Over the past few months Nickerson, a professor of internal medicine and immunology and vice-dean (research) in the Rady Faculty of Health Sciences, has received the Distinguished Professorship from the University of Manitoba, and the Clinical Sciences Established Investigator Award from the American Society of Transplantation (AST). This month he will receive the Paul I. Terasaki Clinical Science Award from the American Society of Histocompatibility and Immunogenetics (ASHI).
An advocate of collaboration, Nickerson sees these awards as a tribute to the multidisciplinary approach of the transplant research team.
“Both awards recognize the accomplishments we’ve achieved in Winnipeg in terms of transplantation research – in particular, human transplantation research,” Nickerson says. “I think these awards recognize the activities of our team, which have been ongoing for 15 years. We’ve really been at the cutting edge of moving this work forward.”
In the end, Nickerson views his research and clinical practice as improving the lives of patients.
“A lot of the work has focused on the mechanism of disease, applying it to patients to improve their outcomes, and ultimately getting it to health policy and health system design to further enhance patients’ access and outcomes with transplantation. That’s what these awards are recognizing,” Nickerson says.
The AST Clinical Sciences Established Investigator Award in particular recognizes Nickerson’s achievements with Canadian Blood Services in developing an interprovincial transplant network that has affected the lives of hundreds of Canadians. “Since we’ve implemented this new system we’ve seen people who’ve been on the waiting list for 15 years that are now getting transplanted, people who are now getting offers after giving up hope of a transplant,” Nickerson says.

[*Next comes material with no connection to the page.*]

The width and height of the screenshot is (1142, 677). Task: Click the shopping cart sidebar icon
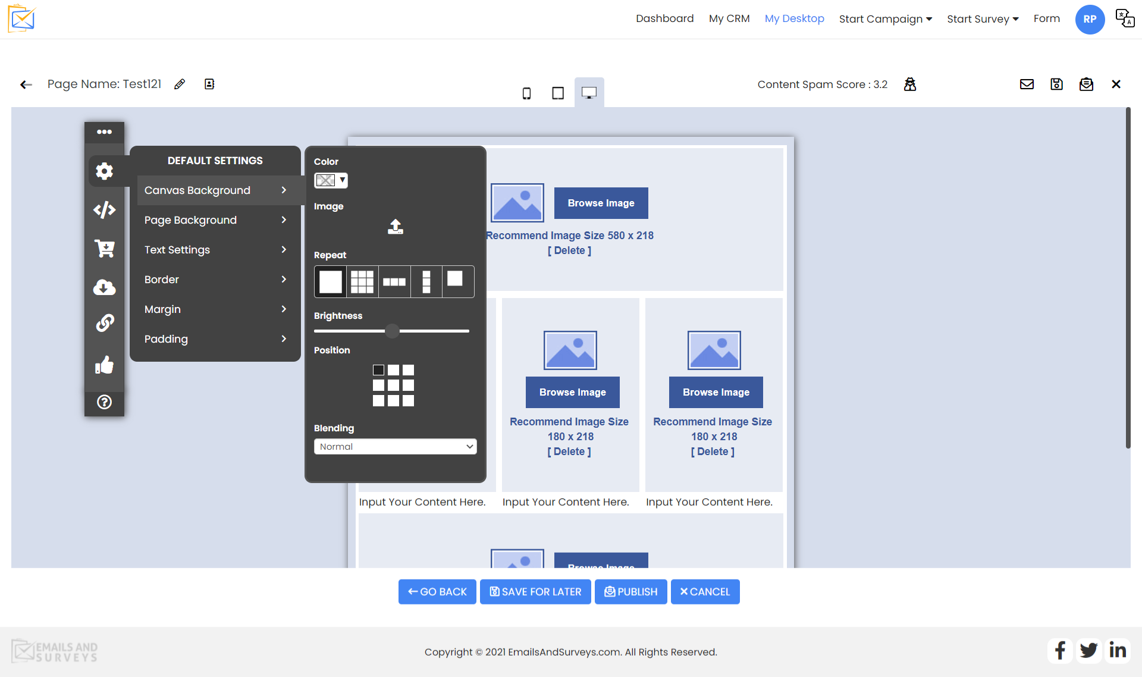click(104, 248)
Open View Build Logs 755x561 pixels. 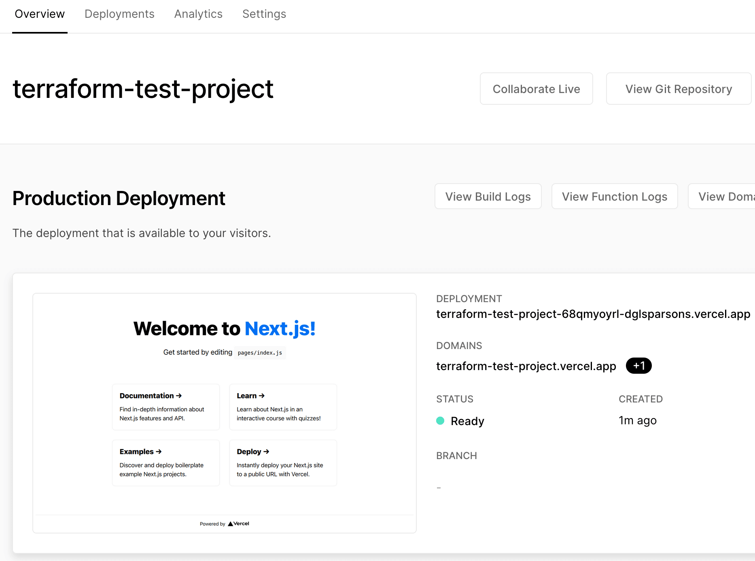[x=488, y=196]
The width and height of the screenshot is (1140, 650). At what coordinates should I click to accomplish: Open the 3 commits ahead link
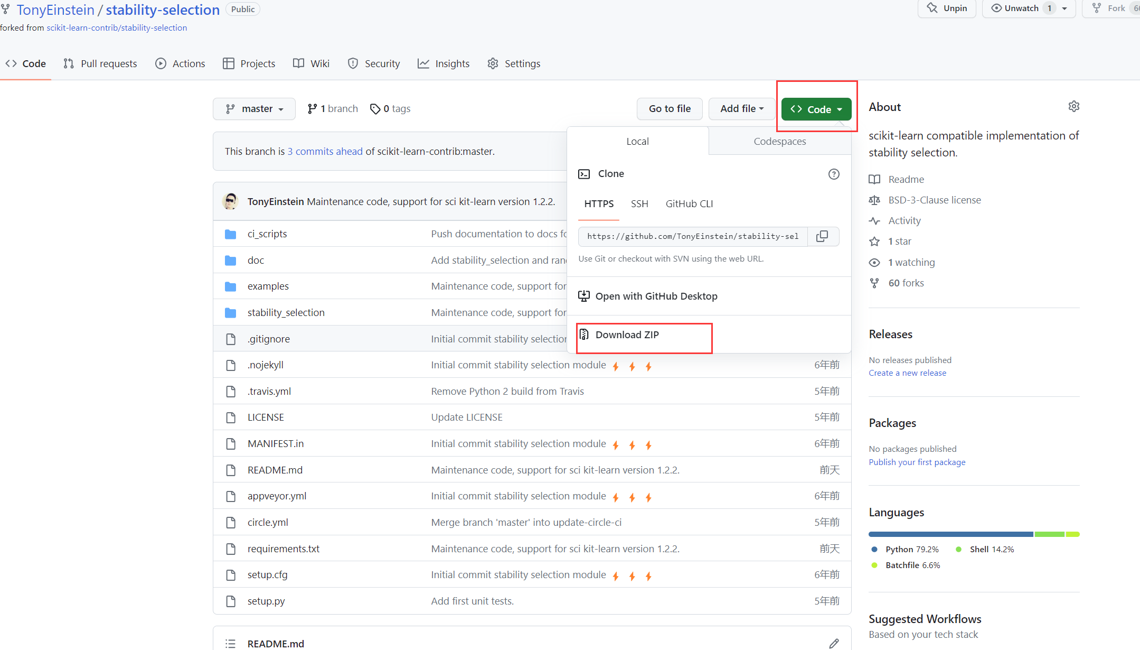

The ASHI Paul I Terasaki Clinical Science Award recognizes the team’s success in identifying the role of HLA antibodies in causing premature kidney graft loss and developing novel strategies to prevent their development.

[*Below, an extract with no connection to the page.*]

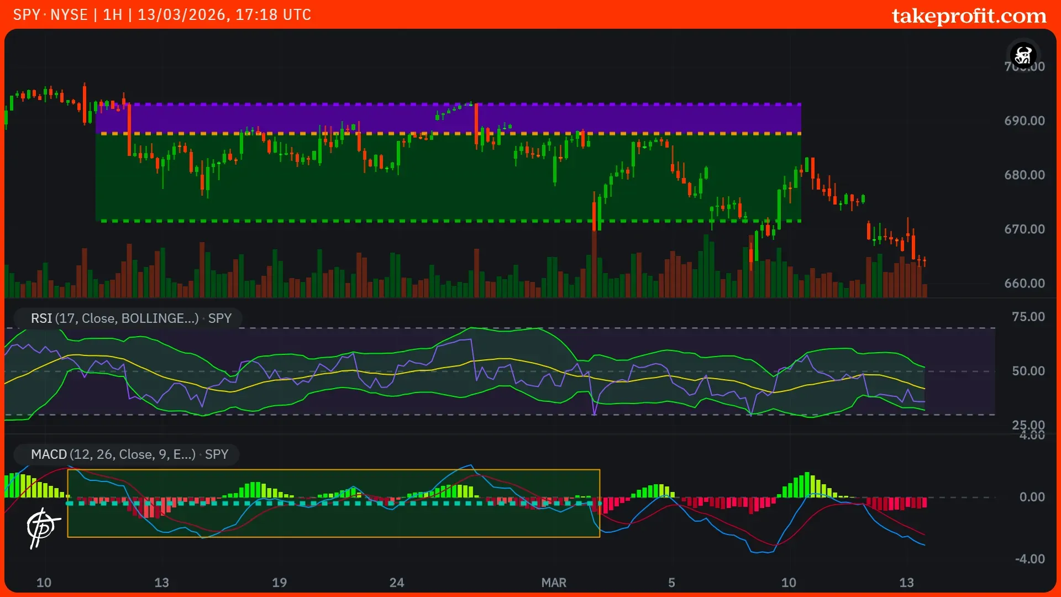Click the 24 date label on time axis
This screenshot has width=1061, height=597.
pos(396,583)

When it comes to his own passion for medicine, Nickerson, a 1986 MD graduate from the University of Manitoba, says it was sparked by an early interest in biology and its application to people.
“Thirty years ago transplantation was a pretty new and exciting area where you could give people whose organs were failing a new hope,” he says. “I enjoy studying the immune system, so it began as a way of marrying my interests in biology and immunology into clinical care.”
Nickerson, who completed his internal medicine training at U of M in 1990 before pursuing a transplant research fellowship at Harvard Medical School, points to the influence of his mentor, and now colleague, Dr. David Rush on his approach.
“I learned from Dr. Rush to ask deeper questions about the mechanism of the disease,” Nickerson says. “Not just treating the symptoms but actually getting at the basic science behind it. That sort of passion for asking the ‘why’ questions and find out how something works has really motivated me.”
As a result of their leadership and willingness to ask the ‘why’ questions, the University of Manitoba is now seen as a trailblazer in transplantation research.
“Over the past 15 years we’ve been invited to participate in National Institutes of Health (NIH) funded research,” Nickerson says. “We’re a small centre but because of the types of research we’ve been doing it has gained the attention of the USA. We’re the only Canadian centre asked to participate in one of the consortia that’s been funded and acting as a core research laboratory, as well as enrolling patients into novel clinical trials.”
While Nickerson is pleased with the awards for his work he continues to try to push his research further.
“For me the awards are great, but it’s more recognition of the team and what we’ve been able to accomplish here in the university and the Health Sciences Centre,” he says. “I think we can always do better. What motivates me is helping patients survive longer with a high quality of life.”